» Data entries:
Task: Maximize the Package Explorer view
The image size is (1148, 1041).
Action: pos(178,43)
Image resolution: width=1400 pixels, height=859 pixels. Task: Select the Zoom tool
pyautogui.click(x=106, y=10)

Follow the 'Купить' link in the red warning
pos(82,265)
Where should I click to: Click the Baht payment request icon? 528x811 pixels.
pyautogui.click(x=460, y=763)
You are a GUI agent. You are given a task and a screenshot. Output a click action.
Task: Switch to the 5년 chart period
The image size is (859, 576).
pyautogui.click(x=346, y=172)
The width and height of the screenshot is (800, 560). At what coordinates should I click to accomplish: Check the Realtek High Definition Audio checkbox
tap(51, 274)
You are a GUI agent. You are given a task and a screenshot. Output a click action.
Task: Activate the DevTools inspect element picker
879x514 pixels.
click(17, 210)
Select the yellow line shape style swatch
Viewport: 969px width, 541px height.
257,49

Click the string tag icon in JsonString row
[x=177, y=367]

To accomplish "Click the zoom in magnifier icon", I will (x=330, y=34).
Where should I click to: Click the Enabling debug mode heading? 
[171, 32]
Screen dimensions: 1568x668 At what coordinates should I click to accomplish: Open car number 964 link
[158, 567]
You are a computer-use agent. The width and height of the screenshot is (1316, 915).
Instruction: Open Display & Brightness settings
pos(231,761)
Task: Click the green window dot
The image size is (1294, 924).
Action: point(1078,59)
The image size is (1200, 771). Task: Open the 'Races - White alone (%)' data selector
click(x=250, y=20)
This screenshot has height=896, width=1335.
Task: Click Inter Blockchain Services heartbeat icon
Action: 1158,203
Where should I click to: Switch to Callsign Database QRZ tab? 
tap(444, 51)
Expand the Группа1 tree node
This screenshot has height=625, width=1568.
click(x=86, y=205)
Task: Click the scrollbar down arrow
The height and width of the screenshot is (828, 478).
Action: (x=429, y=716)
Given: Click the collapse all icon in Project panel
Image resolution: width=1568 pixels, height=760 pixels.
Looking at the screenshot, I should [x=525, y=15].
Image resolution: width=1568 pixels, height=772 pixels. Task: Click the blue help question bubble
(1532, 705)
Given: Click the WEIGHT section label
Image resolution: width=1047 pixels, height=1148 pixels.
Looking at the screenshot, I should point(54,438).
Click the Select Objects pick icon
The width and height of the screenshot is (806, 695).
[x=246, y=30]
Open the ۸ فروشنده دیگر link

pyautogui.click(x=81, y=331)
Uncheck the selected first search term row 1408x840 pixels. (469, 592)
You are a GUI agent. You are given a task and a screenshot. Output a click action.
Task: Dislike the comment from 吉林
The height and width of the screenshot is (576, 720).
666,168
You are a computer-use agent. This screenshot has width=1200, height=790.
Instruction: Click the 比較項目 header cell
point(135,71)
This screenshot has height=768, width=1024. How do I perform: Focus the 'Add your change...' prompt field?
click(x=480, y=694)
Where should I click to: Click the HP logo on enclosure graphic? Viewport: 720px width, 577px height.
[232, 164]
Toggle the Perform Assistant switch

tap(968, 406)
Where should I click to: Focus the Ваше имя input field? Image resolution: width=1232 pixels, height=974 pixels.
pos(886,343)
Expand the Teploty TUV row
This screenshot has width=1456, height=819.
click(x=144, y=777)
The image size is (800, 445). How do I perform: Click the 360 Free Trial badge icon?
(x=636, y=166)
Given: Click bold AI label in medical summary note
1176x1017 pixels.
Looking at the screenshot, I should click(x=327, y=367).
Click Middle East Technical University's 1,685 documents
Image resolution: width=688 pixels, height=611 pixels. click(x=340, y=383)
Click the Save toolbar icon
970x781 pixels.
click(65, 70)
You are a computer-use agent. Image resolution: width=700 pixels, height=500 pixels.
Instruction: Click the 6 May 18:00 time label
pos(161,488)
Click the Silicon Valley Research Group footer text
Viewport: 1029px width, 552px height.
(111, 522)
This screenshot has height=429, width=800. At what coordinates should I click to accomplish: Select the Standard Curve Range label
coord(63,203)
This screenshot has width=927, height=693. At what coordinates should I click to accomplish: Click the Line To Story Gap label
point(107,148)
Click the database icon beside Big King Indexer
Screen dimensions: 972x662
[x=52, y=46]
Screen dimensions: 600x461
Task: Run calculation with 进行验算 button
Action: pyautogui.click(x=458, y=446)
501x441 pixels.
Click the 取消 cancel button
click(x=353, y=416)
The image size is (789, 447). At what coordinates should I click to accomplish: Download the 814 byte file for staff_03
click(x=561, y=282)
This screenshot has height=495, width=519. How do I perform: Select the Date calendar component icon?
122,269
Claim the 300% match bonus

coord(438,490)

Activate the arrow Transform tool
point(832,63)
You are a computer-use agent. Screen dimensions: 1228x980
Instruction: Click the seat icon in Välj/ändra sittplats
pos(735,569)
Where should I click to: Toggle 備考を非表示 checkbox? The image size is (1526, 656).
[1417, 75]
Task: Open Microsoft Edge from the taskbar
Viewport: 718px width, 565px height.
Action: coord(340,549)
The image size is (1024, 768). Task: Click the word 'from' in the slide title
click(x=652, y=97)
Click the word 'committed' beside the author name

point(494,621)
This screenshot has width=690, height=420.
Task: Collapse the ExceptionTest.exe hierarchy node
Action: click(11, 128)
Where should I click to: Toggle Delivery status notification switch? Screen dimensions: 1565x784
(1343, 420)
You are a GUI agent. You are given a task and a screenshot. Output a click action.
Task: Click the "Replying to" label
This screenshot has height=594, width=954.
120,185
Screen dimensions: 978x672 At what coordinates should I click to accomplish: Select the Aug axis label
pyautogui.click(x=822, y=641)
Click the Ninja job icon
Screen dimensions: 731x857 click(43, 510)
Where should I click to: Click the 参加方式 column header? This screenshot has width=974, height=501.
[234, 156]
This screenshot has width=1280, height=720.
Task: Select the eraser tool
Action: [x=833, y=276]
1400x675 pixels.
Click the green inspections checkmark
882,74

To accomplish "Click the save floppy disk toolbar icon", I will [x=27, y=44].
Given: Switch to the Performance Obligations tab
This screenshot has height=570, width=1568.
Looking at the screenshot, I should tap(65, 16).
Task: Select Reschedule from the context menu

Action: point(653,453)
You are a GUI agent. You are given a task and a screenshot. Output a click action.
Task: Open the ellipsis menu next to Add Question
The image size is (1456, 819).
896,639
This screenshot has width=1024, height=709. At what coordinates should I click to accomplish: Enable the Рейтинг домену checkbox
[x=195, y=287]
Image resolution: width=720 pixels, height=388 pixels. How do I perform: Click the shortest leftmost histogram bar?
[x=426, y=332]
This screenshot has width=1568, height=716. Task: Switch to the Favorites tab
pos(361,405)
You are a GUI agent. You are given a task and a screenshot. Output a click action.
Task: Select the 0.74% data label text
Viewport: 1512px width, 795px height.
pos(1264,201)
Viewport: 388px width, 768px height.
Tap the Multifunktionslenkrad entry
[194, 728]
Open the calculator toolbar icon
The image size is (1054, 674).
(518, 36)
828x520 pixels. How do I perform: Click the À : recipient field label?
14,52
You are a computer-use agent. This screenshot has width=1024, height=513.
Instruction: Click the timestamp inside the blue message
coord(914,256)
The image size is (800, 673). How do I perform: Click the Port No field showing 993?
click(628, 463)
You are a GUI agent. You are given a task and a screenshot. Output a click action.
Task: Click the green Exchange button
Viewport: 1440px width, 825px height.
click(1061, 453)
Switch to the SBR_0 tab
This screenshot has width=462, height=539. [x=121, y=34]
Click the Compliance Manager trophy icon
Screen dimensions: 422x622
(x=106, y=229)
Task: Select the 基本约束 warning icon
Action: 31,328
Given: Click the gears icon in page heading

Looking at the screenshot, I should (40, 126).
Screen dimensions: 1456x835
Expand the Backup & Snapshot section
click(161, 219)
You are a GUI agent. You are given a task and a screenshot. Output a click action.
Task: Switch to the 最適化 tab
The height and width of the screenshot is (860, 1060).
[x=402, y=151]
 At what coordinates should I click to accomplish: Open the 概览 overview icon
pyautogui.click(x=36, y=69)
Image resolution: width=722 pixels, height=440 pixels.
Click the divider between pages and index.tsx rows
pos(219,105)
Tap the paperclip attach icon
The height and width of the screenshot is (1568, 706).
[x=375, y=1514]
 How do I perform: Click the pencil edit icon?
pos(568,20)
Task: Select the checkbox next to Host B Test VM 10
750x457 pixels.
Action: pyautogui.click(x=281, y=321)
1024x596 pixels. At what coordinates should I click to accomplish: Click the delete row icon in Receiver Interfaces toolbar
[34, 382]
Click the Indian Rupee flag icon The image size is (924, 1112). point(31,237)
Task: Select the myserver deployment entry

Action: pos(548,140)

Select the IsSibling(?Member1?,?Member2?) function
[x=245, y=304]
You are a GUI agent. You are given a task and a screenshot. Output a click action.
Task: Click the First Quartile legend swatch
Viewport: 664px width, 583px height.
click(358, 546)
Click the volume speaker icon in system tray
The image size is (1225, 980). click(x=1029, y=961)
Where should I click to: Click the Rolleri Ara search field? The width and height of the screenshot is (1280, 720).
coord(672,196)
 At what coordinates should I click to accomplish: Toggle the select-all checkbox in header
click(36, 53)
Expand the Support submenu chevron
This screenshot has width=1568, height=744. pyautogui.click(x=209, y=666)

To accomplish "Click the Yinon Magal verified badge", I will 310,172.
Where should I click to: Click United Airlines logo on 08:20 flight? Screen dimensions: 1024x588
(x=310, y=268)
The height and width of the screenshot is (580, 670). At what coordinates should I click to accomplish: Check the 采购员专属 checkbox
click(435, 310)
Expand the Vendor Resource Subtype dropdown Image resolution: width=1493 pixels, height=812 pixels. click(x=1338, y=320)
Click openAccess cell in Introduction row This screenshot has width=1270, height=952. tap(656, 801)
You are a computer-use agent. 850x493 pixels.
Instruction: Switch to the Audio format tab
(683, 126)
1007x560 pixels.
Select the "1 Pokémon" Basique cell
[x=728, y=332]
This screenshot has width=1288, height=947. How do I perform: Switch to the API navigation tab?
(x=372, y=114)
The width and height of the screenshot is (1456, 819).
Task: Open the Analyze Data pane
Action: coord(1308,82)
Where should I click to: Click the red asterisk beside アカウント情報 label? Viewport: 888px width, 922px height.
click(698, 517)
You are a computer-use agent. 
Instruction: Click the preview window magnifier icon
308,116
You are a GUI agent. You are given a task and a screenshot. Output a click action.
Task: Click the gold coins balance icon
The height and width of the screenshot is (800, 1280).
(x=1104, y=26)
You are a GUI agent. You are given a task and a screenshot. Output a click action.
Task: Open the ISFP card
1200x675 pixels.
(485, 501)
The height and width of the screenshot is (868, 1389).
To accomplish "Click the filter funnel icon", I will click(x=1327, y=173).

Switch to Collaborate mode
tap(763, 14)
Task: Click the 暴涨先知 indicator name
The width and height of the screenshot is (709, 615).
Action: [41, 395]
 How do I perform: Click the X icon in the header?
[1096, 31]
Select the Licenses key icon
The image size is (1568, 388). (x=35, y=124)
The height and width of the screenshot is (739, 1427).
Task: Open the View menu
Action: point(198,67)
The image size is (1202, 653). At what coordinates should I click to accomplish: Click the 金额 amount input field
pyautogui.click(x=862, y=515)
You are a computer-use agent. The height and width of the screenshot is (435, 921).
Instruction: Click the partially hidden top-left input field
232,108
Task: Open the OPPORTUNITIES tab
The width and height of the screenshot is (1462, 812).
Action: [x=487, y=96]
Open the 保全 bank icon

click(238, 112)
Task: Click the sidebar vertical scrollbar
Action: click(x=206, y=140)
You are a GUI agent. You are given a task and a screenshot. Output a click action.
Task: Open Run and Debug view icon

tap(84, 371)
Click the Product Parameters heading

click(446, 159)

» Set problem:
Repeat the lines of the material verbatim, starting with the line that contains "Task: Click the green window dot" and continuing through the line that contains "Looking at the screenshot, I should click(x=327, y=367).".

» Answer for this exercise:
Task: Click the green window dot
The image size is (1294, 924).
Action: point(1078,59)
The image size is (1200, 771). Task: Open the 'Races - White alone (%)' data selector
click(x=250, y=20)
This screenshot has height=896, width=1335.
Task: Click Inter Blockchain Services heartbeat icon
Action: 1158,203
Where should I click to: Switch to Callsign Database QRZ tab? 
tap(444, 51)
Expand the Группа1 tree node
This screenshot has height=625, width=1568.
click(x=86, y=205)
Task: Click the scrollbar down arrow
The height and width of the screenshot is (828, 478).
Action: (x=429, y=716)
Given: Click the collapse all icon in Project panel
Image resolution: width=1568 pixels, height=760 pixels.
Looking at the screenshot, I should [x=525, y=15].
Image resolution: width=1568 pixels, height=772 pixels. Task: Click the blue help question bubble
(1532, 705)
Given: Click the WEIGHT section label
Image resolution: width=1047 pixels, height=1148 pixels.
Looking at the screenshot, I should point(54,438).
Click the Select Objects pick icon
The width and height of the screenshot is (806, 695).
[x=246, y=30]
Open the ۸ فروشنده دیگر link

pyautogui.click(x=81, y=331)
Uncheck the selected first search term row 1408x840 pixels. (469, 592)
You are a GUI agent. You are given a task and a screenshot. Output a click action.
Task: Dislike the comment from 吉林
The height and width of the screenshot is (576, 720).
666,168
You are a computer-use agent. This screenshot has width=1200, height=790.
Instruction: Click the 比較項目 header cell
point(135,71)
This screenshot has height=768, width=1024. How do I perform: Focus the 'Add your change...' prompt field?
click(x=480, y=694)
Where should I click to: Click the HP logo on enclosure graphic? Viewport: 720px width, 577px height.
[232, 164]
Toggle the Perform Assistant switch

tap(968, 406)
Where should I click to: Focus the Ваше имя input field? Image resolution: width=1232 pixels, height=974 pixels.
pos(886,343)
Expand the Teploty TUV row
This screenshot has width=1456, height=819.
click(x=144, y=777)
The image size is (800, 445). How do I perform: Click the 360 Free Trial badge icon?
(x=636, y=166)
Given: Click bold AI label in medical summary note
1176x1017 pixels.
Looking at the screenshot, I should click(x=327, y=367).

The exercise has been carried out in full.